The Consumer Price Index, CPI, measures the average change over time in prices of goods and services consumed by people for day-to-day living. The latest rate confirms most analysts’ projections that efforts by authorities to mitigate the surging prices in the economy were not sustainable, given the country’s prevailing fiscal indices in recent months.
The CPI Report published by National Bureau of Statistics, NBS, yesterday attributed the significant upswing in the rate, which represented about roughly 0.9 per cent points higher from rates recorded in the preceding month of 12.8 per cent, to faster pace of increases recorded across almost all major divisions which contribute to the Headline index, with the exception of the restaurants and hotels division. The Bureau noted that lingering structural constraints continued to manifest spillovers in the month under review as electricity rates, kerosene prices, the impact of higher PMS prices and vehicle spare parts contributed largest to the Core Sub index during the month.
According to the official statistics producing agency, these items as well as other imported items continued to have ripple effects across many divisions that contribute to the Core index, resulting in its increase by 13.4 per cent during the month, representing about 1.2 per cent points from rates recorded in March.
The Bureau noted that food index reflected tighter supplies across most groups that contribute to the sub-index which increased by 13.2 per cent year-on-year in April, up by 0.4 per cent points from rates recorded in the previous month as all major food groups which contribute to the sub-index increased at a faster pace driven by higher food prices in fish, bread and cereals, and vegetables groups. When analysed on month-on-month basis, NBS noted that while the Headline Index increased in April, the food index slowed for the second consecutive month, increasing by1.6 per cent or 0.6 per cent points higher from rates recorded in the preceding month. This is even as the agency reported also that year-on-year, both the urban and rural indices recorded marked increases for the third consecutive month in April.

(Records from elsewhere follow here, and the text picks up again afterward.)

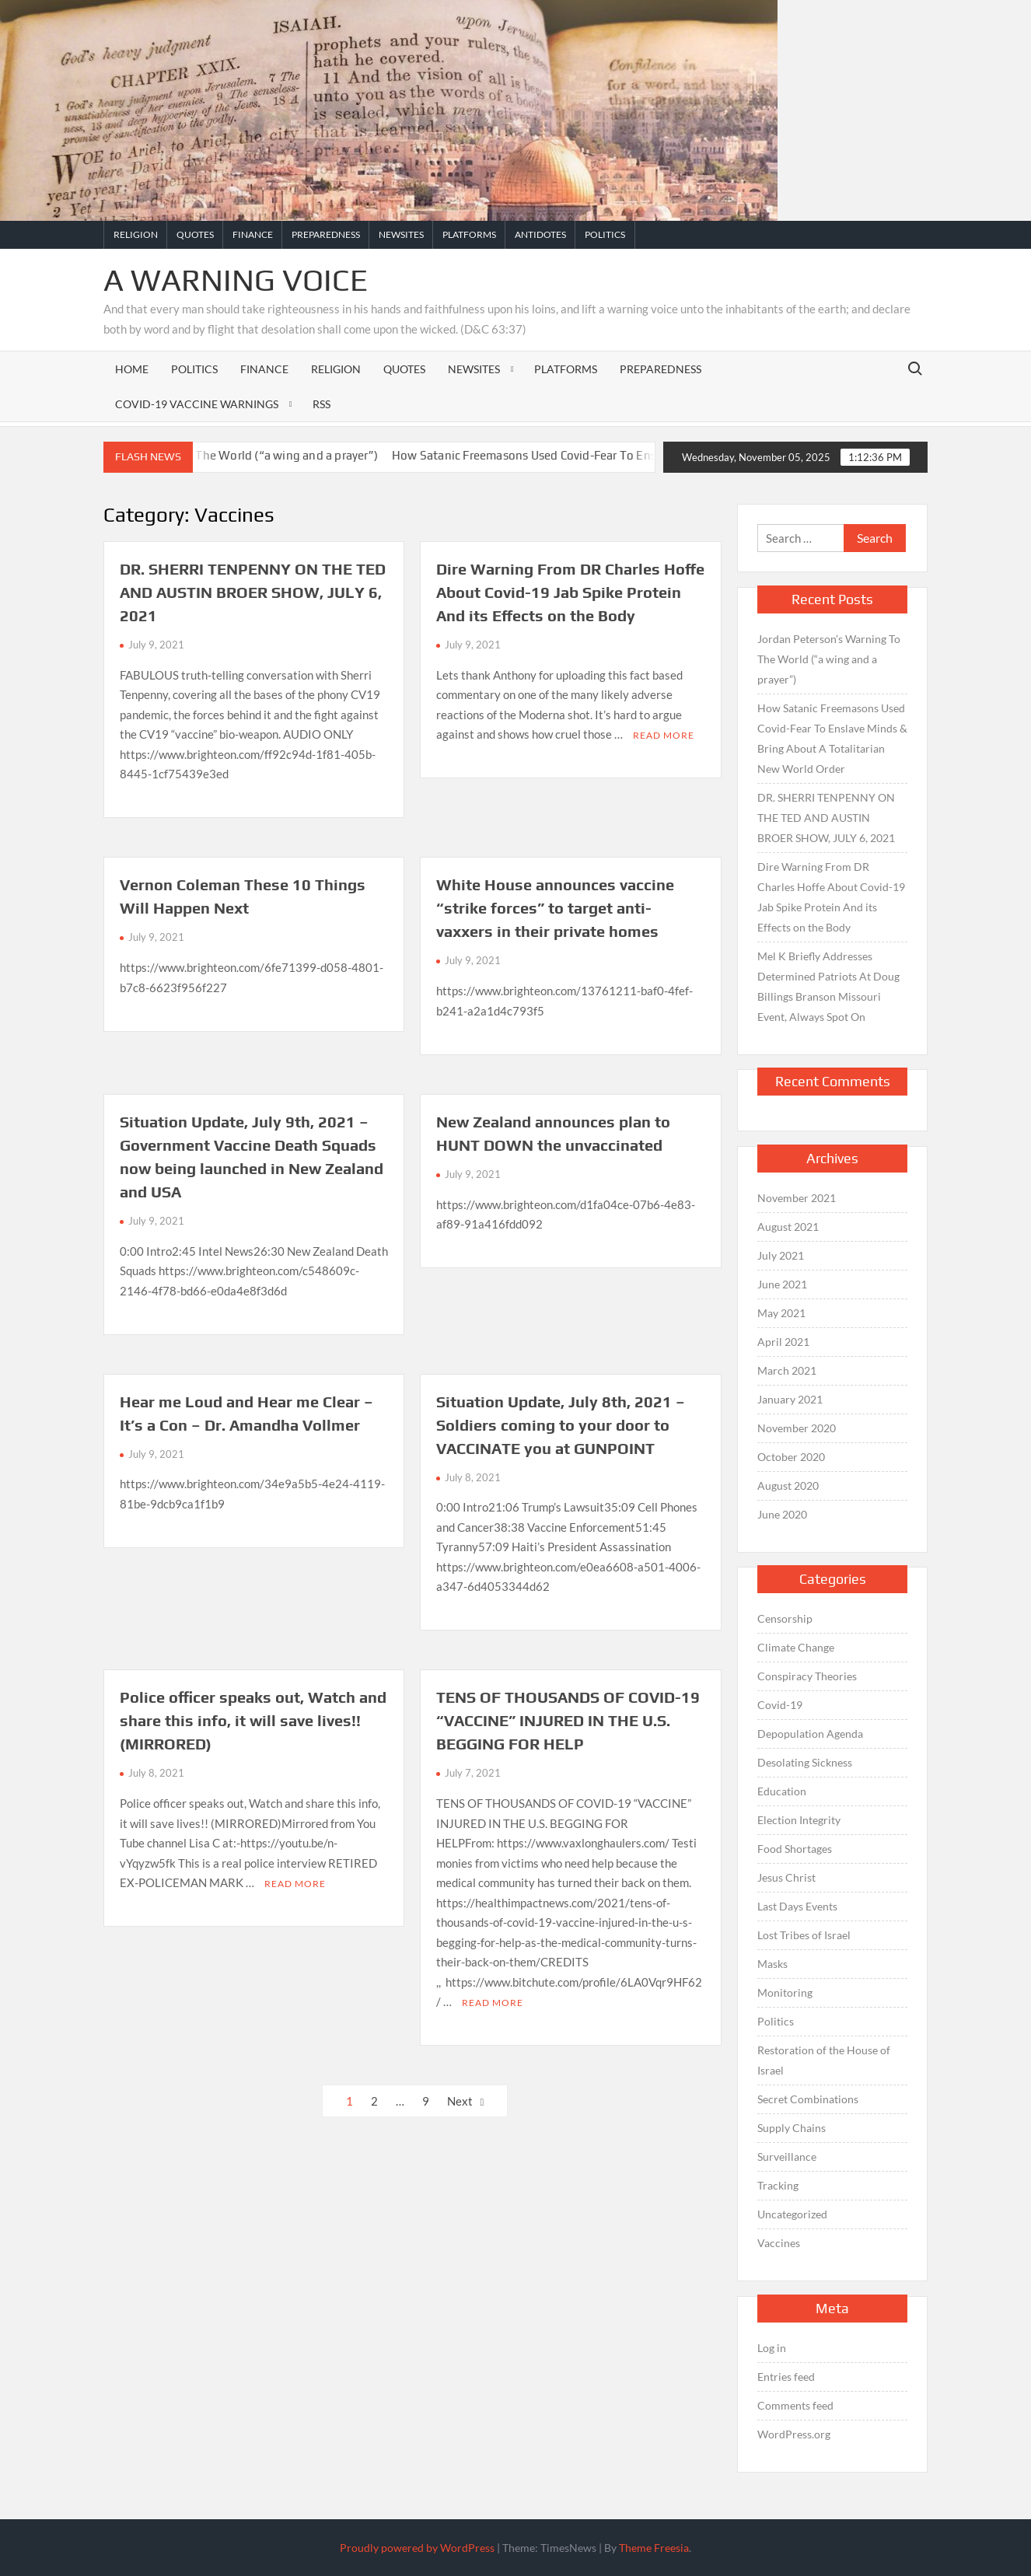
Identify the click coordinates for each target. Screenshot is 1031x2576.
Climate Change (795, 1647)
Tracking (778, 2185)
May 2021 (781, 1312)
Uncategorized (792, 2214)
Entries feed (786, 2376)
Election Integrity (799, 1819)
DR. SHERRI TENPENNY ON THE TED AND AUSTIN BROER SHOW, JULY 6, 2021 (253, 592)
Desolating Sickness (804, 1762)
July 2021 (780, 1255)
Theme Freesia (654, 2547)
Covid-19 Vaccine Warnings (196, 404)
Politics (605, 234)
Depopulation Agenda (810, 1733)
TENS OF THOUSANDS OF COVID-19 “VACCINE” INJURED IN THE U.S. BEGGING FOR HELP (568, 1720)
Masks (772, 1963)
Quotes (195, 234)
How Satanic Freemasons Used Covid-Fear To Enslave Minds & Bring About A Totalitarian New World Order (832, 738)
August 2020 (788, 1485)
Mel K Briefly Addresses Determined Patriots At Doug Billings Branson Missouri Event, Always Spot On (828, 986)
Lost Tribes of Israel (804, 1935)
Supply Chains (791, 2127)
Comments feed (795, 2405)
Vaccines (778, 2242)
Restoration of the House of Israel (823, 2060)
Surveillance (786, 2156)
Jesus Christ (786, 1877)
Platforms (469, 234)
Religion (136, 234)
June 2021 (782, 1284)
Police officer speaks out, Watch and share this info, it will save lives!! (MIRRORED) (253, 1720)
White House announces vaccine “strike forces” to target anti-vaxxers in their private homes (555, 908)
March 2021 (786, 1370)
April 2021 (783, 1341)
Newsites (401, 234)
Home (132, 369)
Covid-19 (779, 1704)
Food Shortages (794, 1848)
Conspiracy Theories (807, 1676)
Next (460, 2101)
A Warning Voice (235, 280)
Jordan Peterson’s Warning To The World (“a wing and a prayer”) (223, 455)
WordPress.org (793, 2434)
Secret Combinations (807, 2099)
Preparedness (326, 234)
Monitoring (785, 1992)
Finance (252, 234)
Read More (663, 735)
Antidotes (540, 234)
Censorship (785, 1618)
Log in (771, 2347)
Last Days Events (797, 1906)
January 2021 (790, 1399)
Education (781, 1791)
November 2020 (796, 1428)
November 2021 (796, 1197)
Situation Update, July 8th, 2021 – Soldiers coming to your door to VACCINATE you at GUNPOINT (560, 1425)
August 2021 (788, 1226)
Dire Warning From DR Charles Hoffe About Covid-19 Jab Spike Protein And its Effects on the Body (570, 592)
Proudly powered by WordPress (417, 2547)
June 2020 (782, 1514)
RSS (321, 404)
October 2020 (791, 1456)
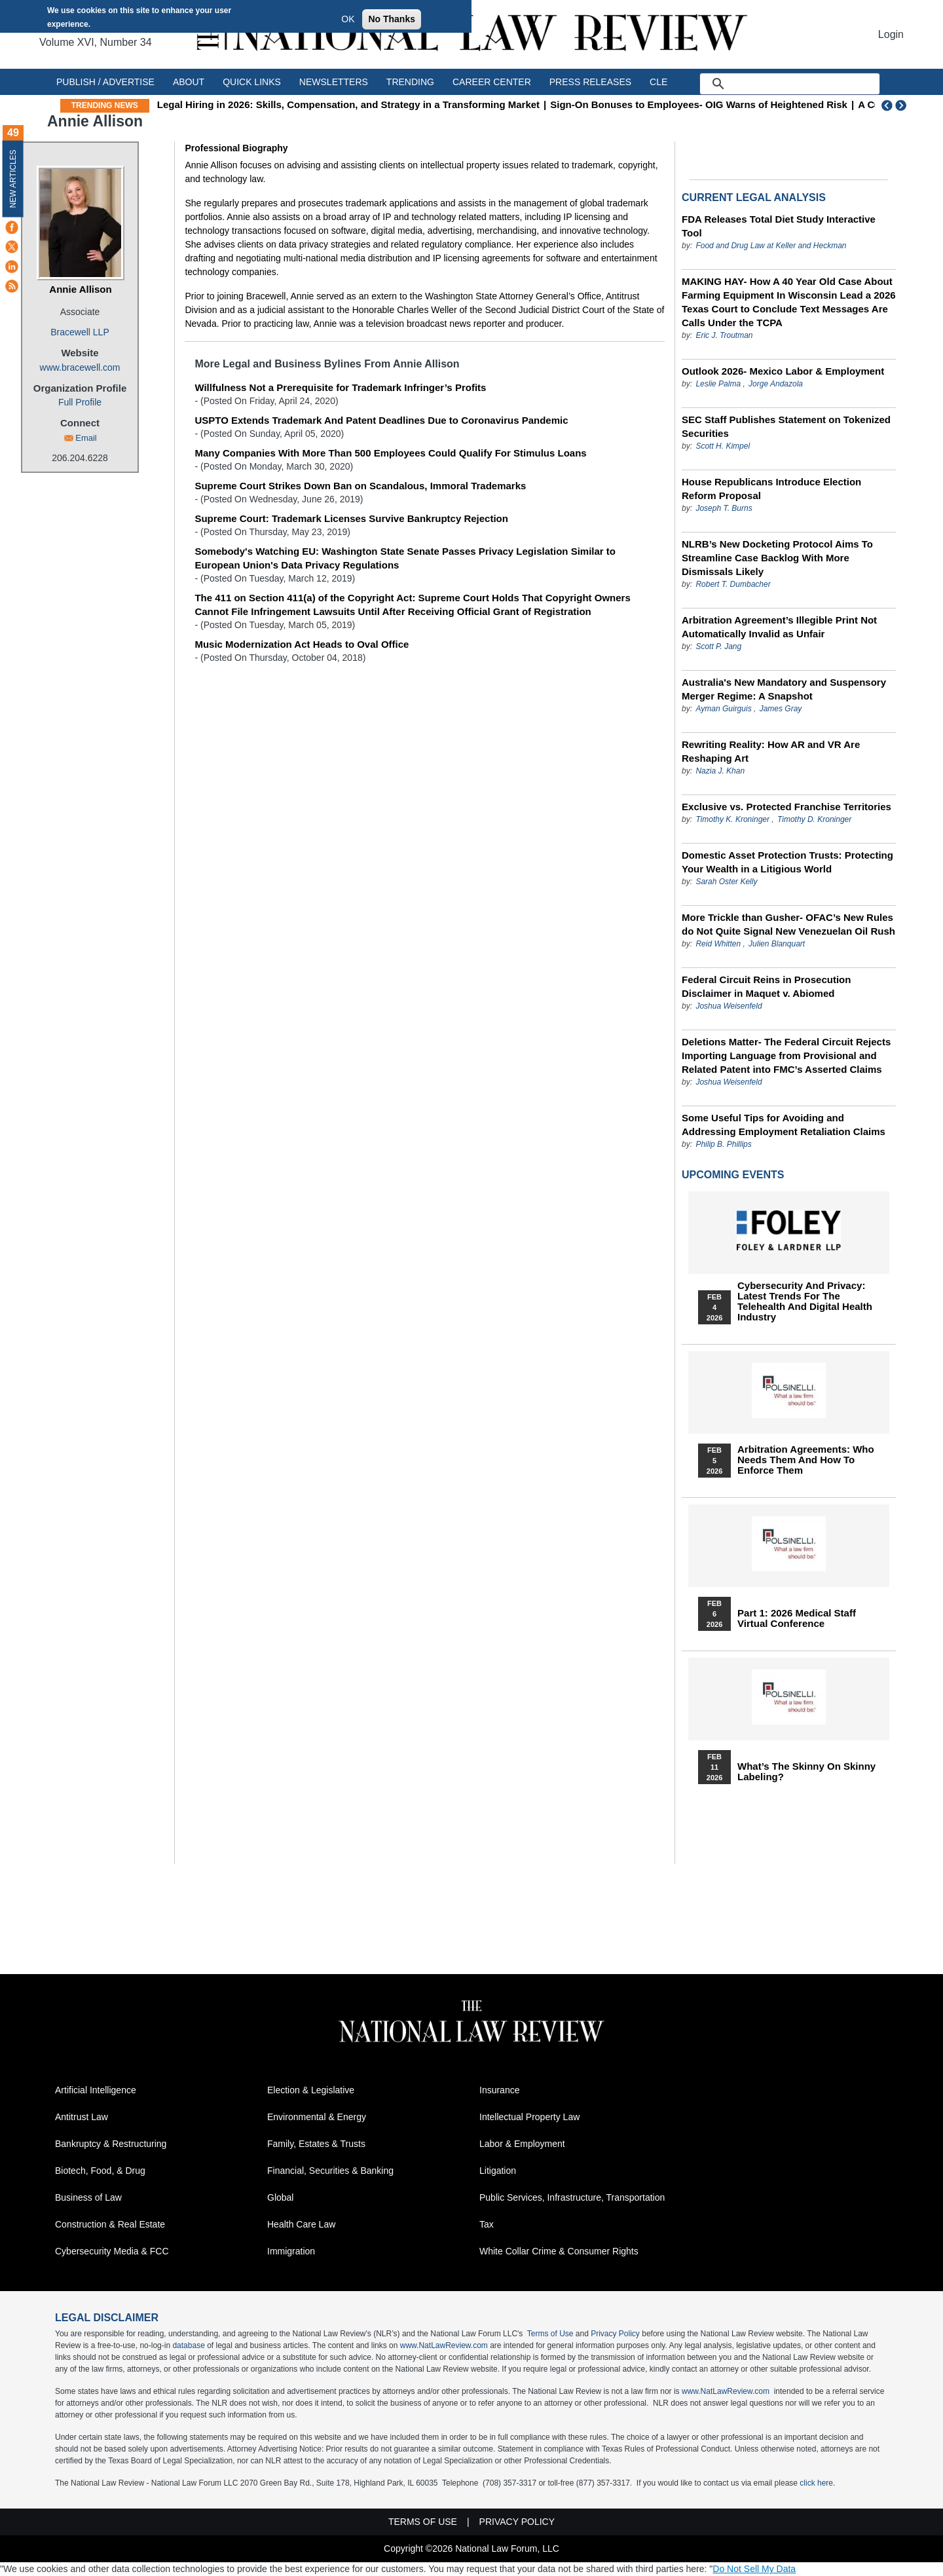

While the urban index rose by 15.1 per cent, representing 1.6 per cent higher than the 13.5 per cent recorded in March, upward pressure on prices were relatively less severe in the rural areas as the index increased 12.8 per cent year-on-year, indicating 0.7 per cent points up from the 12.0 per cent in March. “On a month-on-month basis, while the urban index increased at a faster pace, from 2.0 per cent in March to 2.2 per cent in April, the rural index increased at a slower pace, from 2.1 per cent in March to 1.4 per cent in April. “The percentage change in the average composite CPI for the twelve month period ending in April 2016 over the average of the CPI for the previous twelve-month period was 10.2 per cent, higher from 9.8 per cent recorded in February. “The corresponding twelve months year-on-year average percentage change for the urban index increased from 9.9 per cent in March to 10.5 per cent in March, while the corresponding rural index also increased from 9.6 per cent in March to 9.9 per cent in April,” NBS stated. On the
“All Items less Farm Produce” or Core sub-index, NBS also reported that the index increased by 13.4 per cent in the month up from the 12.2 per cent recorded in March following increases at a faster pace of the key divisions, which contribute to the index, with the exception of the restaurants and hotels division. It would be noted that speculation that the Central Bank of Nigeria, CBN, will soon devalue the currency had been rife in recent weeks until the apex bank denied the rumour at the weekend.
Reacting to the latest inflation trend amid lingering speculation about the monetary policy changes, Chief Economist, Africa at Standard Chartered Bank, Razia Khan, said that “the focus inevitably shifts to what sort of monetary policy reaction to anticipate ahead to the Monetary Policy Committee meeting scheduled for next Monday and Tuesday. “With the central bank governor previously stating that a headline inflation rate in excess of the MPR (benchmark interest rate) is undesirable, expectations of tightening are likely to build.”